Frank is another dreamer whose life is suddenly burned to the ground. More a disillusioned literature Ph.D. than an experienced financier, he had naively agreed to join his wife’s inheritance with his own personal guarantee of a college friend’s private equity partnership debt.

The business implosion and subsequent bankruptcy took all their assets. Francy, an orphaned European heiress, now finds herself homeless, still married to pleasant, witty Frank—who had failed to protect them from disaster.

The couple flees Manhattan to live at a desolate non-working Hudson Valley farm. Frank starts an artisanal brewery with a charismatic new eccentric friend. And, central to the heart of the story, he takes up fly fishing. A local doctor, perceiving Frank’s depression, prescribes that he gain some confidence through self-taught fishing.

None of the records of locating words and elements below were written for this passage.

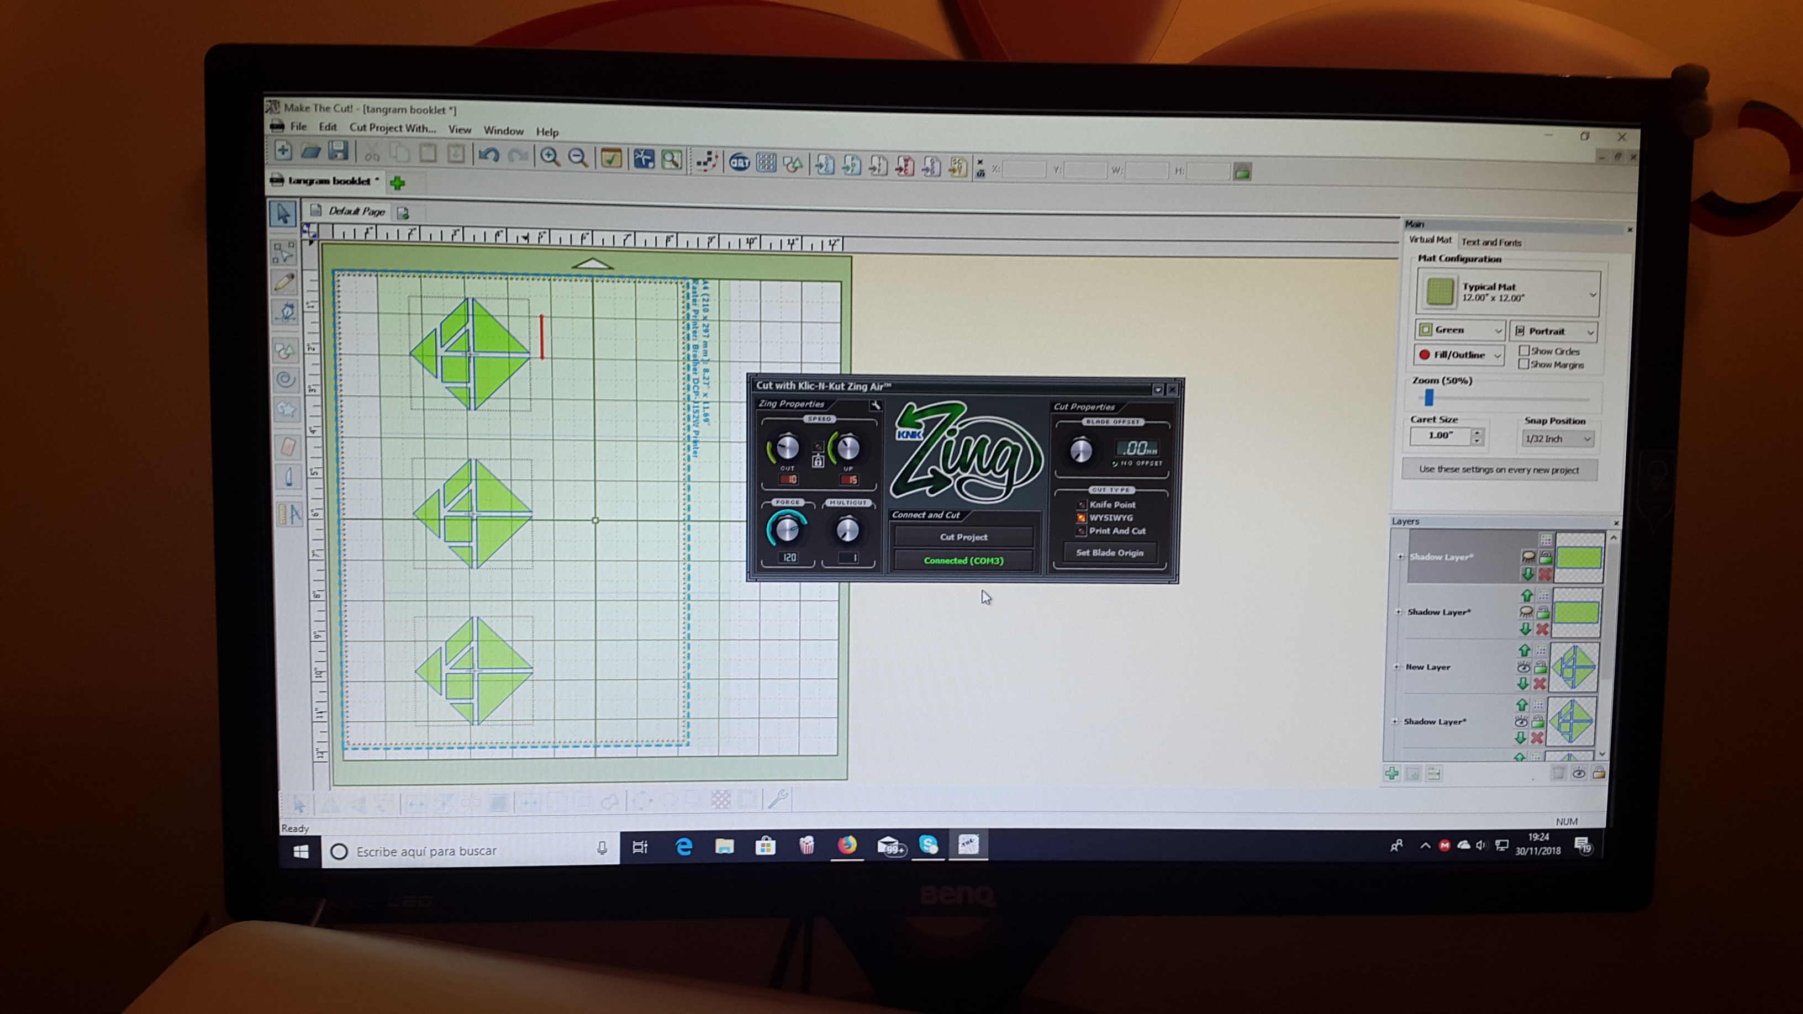Click the Set Blade Origin button
The width and height of the screenshot is (1803, 1014).
[1109, 553]
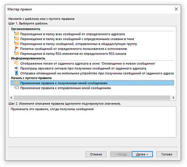This screenshot has width=187, height=167.
Task: Click folder icon for move messages from specific sender
Action: pos(17,34)
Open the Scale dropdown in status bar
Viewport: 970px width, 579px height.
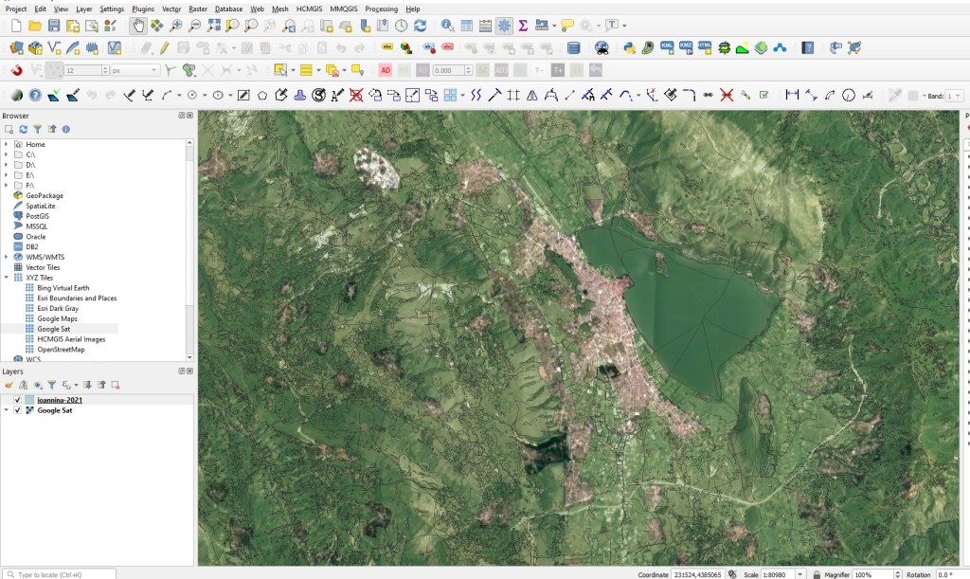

Frank’s perceptions on the water are fresh and acute, sometimes colored by his memory of the words of famous writers, now painfully ironic in his life’s new context. ­ The novel weaves together fly fishing and life experiences that ultimately turn shockingly deadly.

And throughout, there is Francy’s story. Now in exile, she re-approaches painting with new and darkly complex emotional energy. Painting in reclusive concentration, she cuts Frank off, tacitly becoming her own woman. Her work’s enigmatic intensity attracts a wealthy neighbor who offers Francy a show in his Manhattan gallery and that attracts a great deal of trouble indeed.